Dr. Ozegowski: Jeder Akteur, der das möchte, kann sich beteiligen. Wir hatten beispielsweise im September eine Online-Befragung, mit der man uns Input geben konnte. Wir haben für die Auftaktveranstaltung und die Fachforen sehr breit eingeladen, sowohl Wissenschaft, Fachgesellschaften der Ärzteschaft als auch Kassenärztliche Vereinigungen und Berufsverbände.

Regelungsbedarf gab es auch bei Interoperabilität. Der Entwurf des Krankenhauspflege-Entlastungsgesetzes droht IT-Anbietern Bußgelder an, wenn sie ihre Systeme geschlossen halten. Sie müssen eine diskriminierungsfreie Nutzung von TI-Komponenten und -Diensten für die vertragsärztliche Versorgung ohne weitere Kosten zulassen. Zeigt das: Ohne rigide Maßnahmen lässt sich Interoperabilität nicht durchsetzen?

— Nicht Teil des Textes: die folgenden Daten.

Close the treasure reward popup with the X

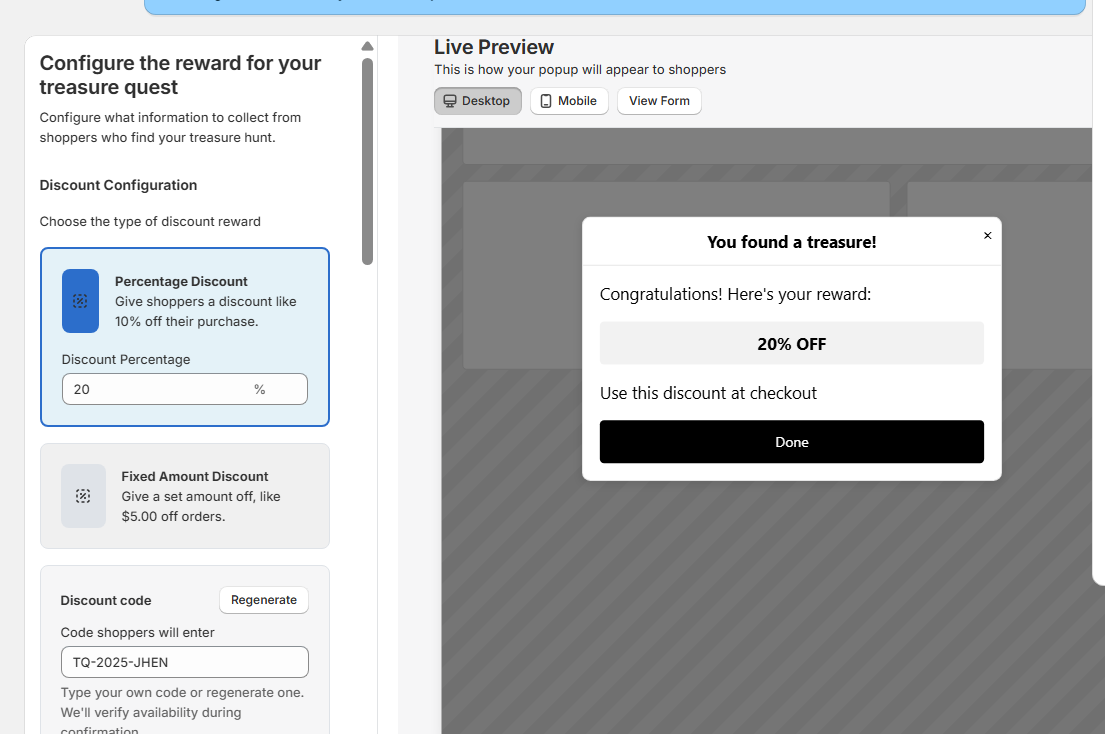coord(987,235)

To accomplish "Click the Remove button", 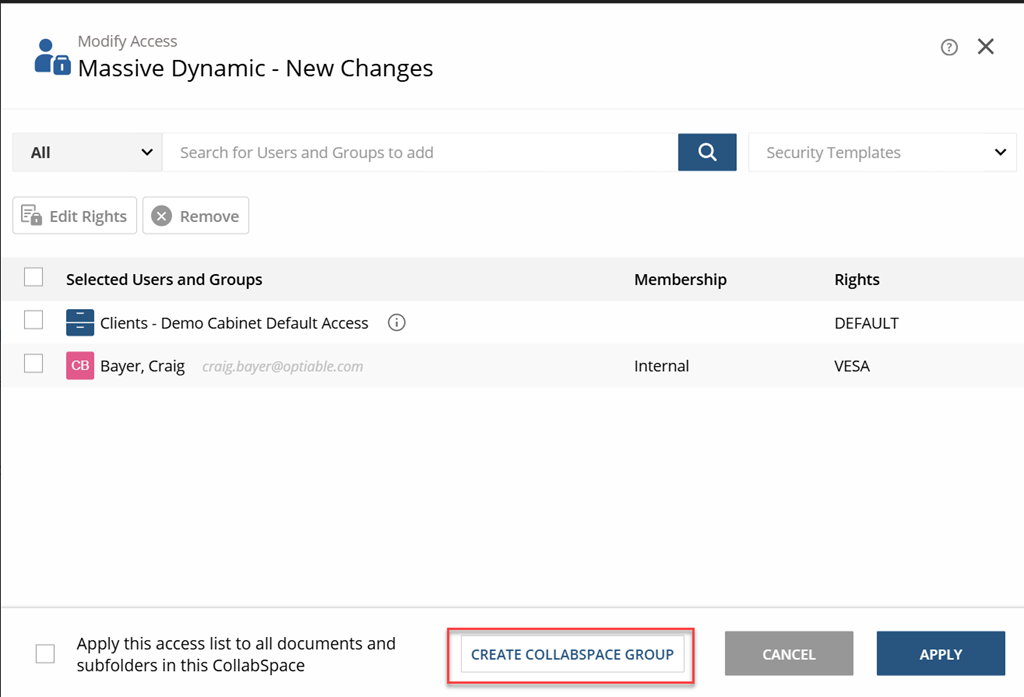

Dr. Ozegowski: Standardisierung ist eine Kernaufgabe von Regulierung und somit von Politik. Insofern ist das keine Besonderheit an dieser Stelle. Es geht darum, Wettbewerb zwischen den Praxisverwaltungssystemen und zwischen den vielen Komponenten, die es gibt, zu ermöglichen – auch um wettbewerbliche Preise zu bekommen. Genauso wichtig ist es, Produkte mit hoher Qualität und hoher Benutzerfreundlichkeit zu haben. Darum soll der Wettbewerb nicht nur auf dem Papier stehen. Damit Ärztinnen und Ärzte tatsächlich frei entscheiden können, welches PVS sie nutzen möchten, welchen KIM-Client und welchen Konnektor.

Wichtig ist in diesem Gesetz auch die Schnittstellenregelung für das E-Rezept. Sie erlaubt es beispielsweise Apotheken, eine App anzubieten, mit der man seine Medikamente besser managen und Interaktions-Checks vornehmen kann. In der jetzigen Startphase schauen wir sehr auf die E-Rezept-App der Gematik. Aber perspektivisch ist es das Ziel, – aufsetzend auf den Rezeptdaten – Mehrwertdienste für die Bürgerinnen und Bürger anzubieten. 

Und die E-Rezeptübertragung  per E-Mail – tut sich da noch etwas? Oder ist das kein Weg?

Dr. Ozegowski: Es gab einen PVS-Anbieter, der es ermöglichte, dass Praxen via PVS E-Mails mit den Token direkt an Apotheken schicken konnten. Das wurde von der Datenschutzbeauftragten in Schleswig-Holstein untersagt. Das Makelverbot besagt, dass ein Patient selber entscheidet, welcher Apotheke er sein E-Rezept übergibt. Davon unbenommen brauchen wir einfache Zugangswege zum E-Rezept. Mittlerweile liegt die Marktdurchdringung der elektronischen Gesundheitskarten mit NFC-Schnittstelle bei über 50 %. Wir verpflichten mit Krankenhauspflege-Entlastungsgesetz die Krankenkassen dazu, ihre Versicherten intensiver über Bezug und Nutzung der PIN zu informieren.

Die letzte Frage: Haben Sie auch einen Tipp zum Stromsparen?

Dr. Ozegowski: (lacht) Schneller ins Machen kommen statt langwieriger Abstimmungsschleifen in Videokonferenzen und per Mails – auf allen Ebenen des Gesundheitssystems.

Das Gespräch fand online per Video-Schalte statt und wurde mithilfe eines Transkriptionsprogramms verschriftlicht. So viel Digitalisierung geht schon.